Along with eczema, rosacea and perioral dermatitis are two other conditions that may flare up while wearing a mask this fall.

"I think they are very similar, Dr. Shamban shares. "I've seen people get these like tiny little bumps around their nose or around their mouth, and it's not really acne, it's more inflammatory."

If you experience these bumps, Dr. Shamban recommends seeing a dermatologist to get a topical prescription such as azelaic acid. The Ordinary's Azelaic Acid Suspension 10% is an over-the-counter option with a milder concentration.

VIDEO: Can COVID-19 Live on Your Beauty Products?

Rashes Around the Mouth Are Also Possible

You know when you wake up from a really deep sleep and have remnants of drool around your mouth? That gross (but totally normal) process has a medical name: perleche.

Dr. Shamban says it's possible to experience perleche when wearing a face mask, too.

"The saliva collects in the corners of the mouth and you get a rash," she explains. "So, the mask it creates a more humid environment because you're breathing in and out while wearing a well-fitting mask."
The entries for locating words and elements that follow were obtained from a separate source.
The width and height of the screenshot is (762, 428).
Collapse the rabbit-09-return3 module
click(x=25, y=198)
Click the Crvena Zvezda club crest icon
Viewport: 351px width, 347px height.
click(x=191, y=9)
To avoid perleche, along with the other aforementioned potential mask side effects, sticking to a gentle, but effective skincare routine is crucial.

"In terms of prevention, I think you have to really pay attention to your skincare because you really can't get sloppy with a mask," Dr. Shamban says.

Aside from gentle cleansing and exfoliation, a solid, non-comedogenic moisturizer containing barrier-reinforcing ceramides is key. Skinmedica's TNS Ceramide Treatment Cream is a great option.